Private Equity’s New Gameplan for College Sports
By Mark Seavy
The recent infusion of private equity into the University of Utah’s athletic department created a new gameplan for college sports.
But how that will affect brand licensing is very much open to debate. While the University of Texas, Kansas University, and the University of Michigan are among those schools where licensing is under the athletic department, other licensing programs instead act as a part of a school’s legal, development, or other department.
Yet one thing is for sure—with the growing competition for media rights and sponsorships as well as the expansion of Name, Image, and Likeness (NIL) licensing for college athletes, schools are changing their strategies.
Clemson University (Clemson Ventures), the University of West Virginia (Gold & Blue Enterprises), Michigan State University (Spartan Ventures), Texas Tech (Texas Tech Athletic Partners), and the University of Kentucky (Champions Blue), for example, created separate limited liability companies (LLCs) within their athletic program to serve a similar purpose as private equity firms.
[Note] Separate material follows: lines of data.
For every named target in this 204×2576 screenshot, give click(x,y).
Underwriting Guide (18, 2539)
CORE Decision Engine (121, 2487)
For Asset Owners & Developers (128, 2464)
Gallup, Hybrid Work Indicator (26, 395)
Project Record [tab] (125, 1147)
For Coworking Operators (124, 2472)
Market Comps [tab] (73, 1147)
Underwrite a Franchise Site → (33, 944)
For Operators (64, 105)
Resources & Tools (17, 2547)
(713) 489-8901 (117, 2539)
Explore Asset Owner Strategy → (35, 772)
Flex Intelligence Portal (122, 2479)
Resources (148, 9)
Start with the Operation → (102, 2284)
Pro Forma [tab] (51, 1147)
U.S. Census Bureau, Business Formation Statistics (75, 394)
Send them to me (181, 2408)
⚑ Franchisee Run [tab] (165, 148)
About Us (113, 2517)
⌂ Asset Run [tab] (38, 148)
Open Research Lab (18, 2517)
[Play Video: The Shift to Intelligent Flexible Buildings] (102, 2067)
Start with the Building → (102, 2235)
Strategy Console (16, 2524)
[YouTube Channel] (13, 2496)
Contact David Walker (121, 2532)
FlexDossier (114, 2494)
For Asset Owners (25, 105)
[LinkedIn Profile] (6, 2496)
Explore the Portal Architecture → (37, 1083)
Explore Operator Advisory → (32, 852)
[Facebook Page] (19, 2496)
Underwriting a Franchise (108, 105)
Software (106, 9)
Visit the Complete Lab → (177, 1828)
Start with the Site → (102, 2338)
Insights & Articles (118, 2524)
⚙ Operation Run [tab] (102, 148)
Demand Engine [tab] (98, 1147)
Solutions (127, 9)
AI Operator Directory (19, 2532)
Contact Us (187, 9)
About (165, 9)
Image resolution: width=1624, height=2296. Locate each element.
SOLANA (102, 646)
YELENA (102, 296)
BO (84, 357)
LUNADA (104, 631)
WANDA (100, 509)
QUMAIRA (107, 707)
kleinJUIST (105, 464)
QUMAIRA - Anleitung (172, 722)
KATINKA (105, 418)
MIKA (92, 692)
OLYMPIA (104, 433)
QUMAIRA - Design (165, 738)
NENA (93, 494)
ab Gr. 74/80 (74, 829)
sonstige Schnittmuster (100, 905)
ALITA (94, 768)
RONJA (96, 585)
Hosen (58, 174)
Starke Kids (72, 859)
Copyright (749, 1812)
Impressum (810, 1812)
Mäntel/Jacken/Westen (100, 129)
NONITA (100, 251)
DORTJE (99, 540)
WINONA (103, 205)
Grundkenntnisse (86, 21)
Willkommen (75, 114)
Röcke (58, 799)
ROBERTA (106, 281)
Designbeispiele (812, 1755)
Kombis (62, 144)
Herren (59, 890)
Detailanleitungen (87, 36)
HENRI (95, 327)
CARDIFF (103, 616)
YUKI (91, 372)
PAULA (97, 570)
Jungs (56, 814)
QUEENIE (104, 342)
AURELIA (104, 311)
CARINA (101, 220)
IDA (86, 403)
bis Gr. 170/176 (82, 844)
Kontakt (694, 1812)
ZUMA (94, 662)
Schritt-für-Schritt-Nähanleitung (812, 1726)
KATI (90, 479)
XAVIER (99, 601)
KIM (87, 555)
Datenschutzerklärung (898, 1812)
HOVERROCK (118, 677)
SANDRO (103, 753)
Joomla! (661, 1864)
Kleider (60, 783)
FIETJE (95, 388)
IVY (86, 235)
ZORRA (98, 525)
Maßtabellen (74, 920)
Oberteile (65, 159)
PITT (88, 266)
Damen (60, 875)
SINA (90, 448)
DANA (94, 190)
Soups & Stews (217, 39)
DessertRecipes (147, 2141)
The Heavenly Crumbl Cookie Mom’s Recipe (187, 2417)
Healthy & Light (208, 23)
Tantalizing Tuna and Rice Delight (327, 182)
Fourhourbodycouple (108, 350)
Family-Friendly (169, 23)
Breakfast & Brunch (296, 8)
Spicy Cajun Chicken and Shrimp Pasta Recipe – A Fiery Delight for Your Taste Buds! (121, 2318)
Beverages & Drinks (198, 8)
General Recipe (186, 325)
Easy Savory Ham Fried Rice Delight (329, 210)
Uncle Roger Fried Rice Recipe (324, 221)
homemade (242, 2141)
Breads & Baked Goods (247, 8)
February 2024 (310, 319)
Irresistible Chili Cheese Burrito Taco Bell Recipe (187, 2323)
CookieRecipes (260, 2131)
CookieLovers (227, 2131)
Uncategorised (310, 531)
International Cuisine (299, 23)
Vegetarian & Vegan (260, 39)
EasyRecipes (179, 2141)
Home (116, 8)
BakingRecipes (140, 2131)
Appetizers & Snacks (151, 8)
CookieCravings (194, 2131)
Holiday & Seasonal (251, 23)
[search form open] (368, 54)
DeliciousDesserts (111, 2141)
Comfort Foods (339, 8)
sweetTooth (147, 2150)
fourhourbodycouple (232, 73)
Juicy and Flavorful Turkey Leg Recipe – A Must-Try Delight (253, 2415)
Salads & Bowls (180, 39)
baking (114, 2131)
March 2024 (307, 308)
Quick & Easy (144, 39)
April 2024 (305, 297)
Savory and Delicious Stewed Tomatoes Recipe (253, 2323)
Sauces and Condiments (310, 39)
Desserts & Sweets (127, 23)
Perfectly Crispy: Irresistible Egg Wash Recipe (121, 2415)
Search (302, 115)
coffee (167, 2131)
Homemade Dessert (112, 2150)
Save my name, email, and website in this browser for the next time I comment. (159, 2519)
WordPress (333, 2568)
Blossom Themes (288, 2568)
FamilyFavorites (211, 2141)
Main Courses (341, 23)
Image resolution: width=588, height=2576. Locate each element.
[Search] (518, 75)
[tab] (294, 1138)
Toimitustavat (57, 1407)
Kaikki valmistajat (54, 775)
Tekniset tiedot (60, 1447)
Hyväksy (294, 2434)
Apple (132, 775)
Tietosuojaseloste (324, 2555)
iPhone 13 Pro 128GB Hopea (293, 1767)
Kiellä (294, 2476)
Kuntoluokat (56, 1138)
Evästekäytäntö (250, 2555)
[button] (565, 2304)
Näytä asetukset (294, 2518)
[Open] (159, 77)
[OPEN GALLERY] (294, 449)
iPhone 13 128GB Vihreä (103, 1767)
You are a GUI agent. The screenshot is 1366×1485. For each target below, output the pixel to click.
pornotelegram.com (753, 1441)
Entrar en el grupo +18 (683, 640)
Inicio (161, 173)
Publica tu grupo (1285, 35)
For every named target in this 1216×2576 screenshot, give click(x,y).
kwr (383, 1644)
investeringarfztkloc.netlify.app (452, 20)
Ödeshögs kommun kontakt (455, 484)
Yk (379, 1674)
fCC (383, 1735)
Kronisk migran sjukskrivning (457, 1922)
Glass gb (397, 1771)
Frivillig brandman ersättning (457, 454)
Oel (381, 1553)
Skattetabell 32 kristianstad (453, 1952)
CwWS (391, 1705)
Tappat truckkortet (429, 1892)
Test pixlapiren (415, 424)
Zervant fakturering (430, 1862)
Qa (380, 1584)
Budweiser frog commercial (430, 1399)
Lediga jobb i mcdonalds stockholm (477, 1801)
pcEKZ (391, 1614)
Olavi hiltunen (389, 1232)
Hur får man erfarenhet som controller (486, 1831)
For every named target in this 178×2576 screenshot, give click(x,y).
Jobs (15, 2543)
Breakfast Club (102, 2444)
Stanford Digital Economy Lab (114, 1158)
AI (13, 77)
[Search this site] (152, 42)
In the case of Clemson, the LLC it formed in 2024 generated in 15 months more than double the gross and net revenue it produced in the final year of a seven-year agreement with third-party multimedia rights company JMI Sports.
“The jury is still out on how widespread these business models will be but it is clear that colleges and universities, especially the athletic departments, are looking for revenue sources in a lot of different places,” a sports licensing executive said. “So far it is a mixed bag of whether conferences and commissioners will actually partner with private equity.”
To start with, the typical private equity model of investing for three to five years and then cashing out is hard to deploy at public universities.
With that in mind, the changes typically wrought by new investors—like reorganizing the business—will be bypassed in favor of revenue sharing, licensing executives said. But there have been attempts at private equity in the sector prior to the University of Utah’s deal with Otro Capital, which was negotiated over two years.
For example, the Big Ten Conference paused plans in November on a $2.4-billion private equity agreement with UC Investments (a branch of the California pension funds) after opposition from the University of Michigan and the University of Southern California. And Florida State University has had discussions with Sixth Street Partners during the past few years that have yet to yield an agreement.
At the same time, a number of athletic departments are implementing comprehensive licensing and multimedia rights deals that cover sports and the entire school, said Jeff Schemmel, CEO at consulting firm College Sports Solutions and a former athletic director at San Diego State University.
“This may well open the door to more institution-wide deals since there is more money involved,” Schemmel said. “Licensing and multimedia rights partners are always looking for more than just athletics. If you can reach 30,000 students on campus, they want to do that. Every sports program big or small is looking for new revenue and if they can figure out ways to partner with private equity and realize gains, everyone will look at the business model.”
Much of the growing private equity interest stems from new business plans, including NIL, which was implemented in 2021 following a U.S. Supreme Court decision, and revenue sharing, licensing executives said. NIL brought new funding for revenue sharing given that schools had little time initially to rework their budgets, said Kristi Dosh, Founder of the Business of College Sports.
The key to the ongoing growth of these types of agreements will be a return that makes both parties happy, executives said, whatever form that may take.
“People look at private equity from a different lens. [It] is a business ownership model, and I am not sure that is the way it is being looked at in college sports,” a college licensing director said. “It will not be, in the traditional sense, private equity. It feels more like an investment partner in developing opportunities and having a revenue sharing arrangement. It will not be private equity buying a school or conference and then going in and rearranging and streamlining things with an eye toward maximizing their return and flipping the business five years down the road.”